Remembering that concrete experience of taking care of his brother made him think of what Fr. Sullivan, his Franciscan friend, had told him about what Catholics teach about the right to life. Fr. Sullivan said that the late Cardinal Bernardine had talked about the issue of respect for life as a seamless garment. Whether you are dealing with war, capital punishment, euthanasia, the poor or immigration, he said that to be ethically consistent you have to see every human life as having inherent dignity—before birth as well as after.
Another voice was that of Johnny Christian, who on his Sunday evening broadcast had pounded the pulpit as he roared, “The term ‘rights’ is not mentioned once in any of the four gospels. Jesus talks a lot about exchanging the god of this world for the true and living God, but nothing about rights. The god of this world talks about the quality of life. The god we worship talks about the sanctity of life.”
On the other hand, he remembered how Bernie Rolvaag, the owner of History/Herstory Book Store, had once noted that for most of human history, it has been men who had power over women, and that Roe v.

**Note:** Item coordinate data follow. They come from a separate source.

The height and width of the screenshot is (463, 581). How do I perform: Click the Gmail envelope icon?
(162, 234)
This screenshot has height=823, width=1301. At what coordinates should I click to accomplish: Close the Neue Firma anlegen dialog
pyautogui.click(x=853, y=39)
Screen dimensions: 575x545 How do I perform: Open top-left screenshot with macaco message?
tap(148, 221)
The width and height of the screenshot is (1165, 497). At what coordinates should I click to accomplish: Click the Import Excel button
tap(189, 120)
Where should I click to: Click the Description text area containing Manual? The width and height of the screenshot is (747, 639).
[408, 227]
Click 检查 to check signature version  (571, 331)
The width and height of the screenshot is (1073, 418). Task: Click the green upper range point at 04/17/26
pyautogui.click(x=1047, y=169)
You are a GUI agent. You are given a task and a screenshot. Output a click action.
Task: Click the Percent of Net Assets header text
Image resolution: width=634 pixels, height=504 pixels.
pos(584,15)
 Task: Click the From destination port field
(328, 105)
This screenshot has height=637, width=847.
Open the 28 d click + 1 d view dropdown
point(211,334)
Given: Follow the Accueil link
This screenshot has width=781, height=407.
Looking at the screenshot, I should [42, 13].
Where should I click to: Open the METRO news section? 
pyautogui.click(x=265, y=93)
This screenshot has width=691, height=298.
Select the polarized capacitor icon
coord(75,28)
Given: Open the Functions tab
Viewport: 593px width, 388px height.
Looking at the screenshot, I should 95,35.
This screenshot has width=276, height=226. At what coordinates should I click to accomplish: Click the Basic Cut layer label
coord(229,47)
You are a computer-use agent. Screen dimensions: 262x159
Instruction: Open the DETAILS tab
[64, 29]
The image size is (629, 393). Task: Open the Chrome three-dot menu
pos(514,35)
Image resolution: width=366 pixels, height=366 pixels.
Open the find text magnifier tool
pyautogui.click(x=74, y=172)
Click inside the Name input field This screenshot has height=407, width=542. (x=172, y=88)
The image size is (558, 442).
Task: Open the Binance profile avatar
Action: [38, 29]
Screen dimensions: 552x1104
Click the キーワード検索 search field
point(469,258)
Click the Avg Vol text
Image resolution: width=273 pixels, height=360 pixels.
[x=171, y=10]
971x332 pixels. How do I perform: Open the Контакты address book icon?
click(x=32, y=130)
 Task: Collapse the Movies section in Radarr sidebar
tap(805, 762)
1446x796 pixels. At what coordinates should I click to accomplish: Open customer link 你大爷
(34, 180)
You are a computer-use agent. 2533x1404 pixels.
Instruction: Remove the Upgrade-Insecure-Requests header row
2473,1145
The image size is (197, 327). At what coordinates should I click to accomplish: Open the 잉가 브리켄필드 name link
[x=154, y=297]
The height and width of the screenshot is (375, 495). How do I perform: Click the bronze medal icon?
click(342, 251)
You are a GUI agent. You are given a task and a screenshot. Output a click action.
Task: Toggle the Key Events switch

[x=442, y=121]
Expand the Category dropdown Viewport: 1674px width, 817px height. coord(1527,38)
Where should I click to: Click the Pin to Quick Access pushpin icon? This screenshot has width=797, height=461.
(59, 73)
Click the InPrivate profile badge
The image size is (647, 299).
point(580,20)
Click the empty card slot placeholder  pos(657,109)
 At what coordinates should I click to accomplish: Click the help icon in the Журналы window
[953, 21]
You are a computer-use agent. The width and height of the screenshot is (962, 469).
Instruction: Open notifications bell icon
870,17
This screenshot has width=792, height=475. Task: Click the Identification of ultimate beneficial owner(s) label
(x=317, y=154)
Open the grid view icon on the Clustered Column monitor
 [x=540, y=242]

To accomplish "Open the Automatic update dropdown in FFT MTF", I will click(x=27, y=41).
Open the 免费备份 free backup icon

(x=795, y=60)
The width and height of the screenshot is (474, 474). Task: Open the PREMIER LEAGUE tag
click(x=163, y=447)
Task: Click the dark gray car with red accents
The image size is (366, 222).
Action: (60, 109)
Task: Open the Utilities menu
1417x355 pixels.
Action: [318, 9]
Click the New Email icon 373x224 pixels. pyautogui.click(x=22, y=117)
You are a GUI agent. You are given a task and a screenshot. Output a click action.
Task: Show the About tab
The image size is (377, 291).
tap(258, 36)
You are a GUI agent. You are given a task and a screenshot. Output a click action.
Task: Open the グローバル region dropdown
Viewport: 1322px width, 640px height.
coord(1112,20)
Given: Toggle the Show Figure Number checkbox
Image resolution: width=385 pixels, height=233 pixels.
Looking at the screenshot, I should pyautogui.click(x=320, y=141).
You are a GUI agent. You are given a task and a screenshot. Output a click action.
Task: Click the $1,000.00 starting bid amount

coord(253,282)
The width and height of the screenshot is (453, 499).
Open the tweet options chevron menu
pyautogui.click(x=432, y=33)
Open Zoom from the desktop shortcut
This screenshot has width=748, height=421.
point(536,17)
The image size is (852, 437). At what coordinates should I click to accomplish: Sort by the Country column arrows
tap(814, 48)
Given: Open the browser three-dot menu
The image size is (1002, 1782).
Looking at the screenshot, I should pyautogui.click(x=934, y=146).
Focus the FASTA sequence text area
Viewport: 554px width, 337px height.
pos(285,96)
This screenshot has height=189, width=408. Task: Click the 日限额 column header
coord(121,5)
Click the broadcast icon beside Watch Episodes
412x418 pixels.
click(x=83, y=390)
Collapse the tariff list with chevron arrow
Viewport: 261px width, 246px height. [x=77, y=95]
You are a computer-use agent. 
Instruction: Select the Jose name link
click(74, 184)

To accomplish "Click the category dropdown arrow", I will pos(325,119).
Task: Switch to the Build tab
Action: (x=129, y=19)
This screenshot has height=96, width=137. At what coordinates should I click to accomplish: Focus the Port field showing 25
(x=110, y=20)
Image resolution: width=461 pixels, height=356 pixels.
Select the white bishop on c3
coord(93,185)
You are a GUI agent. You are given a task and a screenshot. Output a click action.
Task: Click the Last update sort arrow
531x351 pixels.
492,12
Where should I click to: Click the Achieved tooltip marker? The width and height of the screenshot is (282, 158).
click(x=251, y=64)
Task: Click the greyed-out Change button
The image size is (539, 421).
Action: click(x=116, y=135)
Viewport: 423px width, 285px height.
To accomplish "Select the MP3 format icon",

Wade is basically about empowering women to have the same control over their lives as men have had since the beginning of time.
When the subject of abortion had come up at the coffee hour at church a few weeks ago, Sharissa Hawkins had reminded everyone that men have no credibility when they talk pro-life language.
“Men!” she hissed. “They are all on board when it’s time for conception, but nowhere to be found when it comes time for the birth and raising the kid. One fourth of our kids are being raised by single women.”
And later that day, when Mitty told his neighbor what had happened at church that morning, Michael said, “You know Walt, in a perfect world there would be no abortions. But the world we’re living in is far from perfect, so if abortions are legal, at least there won’t be back alley procedures and lots of women dying because good care was not available.”
As he had often done since growing up in Manitowoc, he went down to Lake Michigan to watch wave after wave roll by him, hear the sea gulls squawk and think. After an hour of spiritual wrestling, he decided that Bill Clinton, of all people, was right when he said that abortions should be safe, legal and rare. “If Roe v. Wade is overturned,” he thought, “it won’t be safe and legal, and over 800,000 a year in this country is a long way from rare.”
When he got back to Susan’s house he had to tell her that the only response he had to her question was more of his own.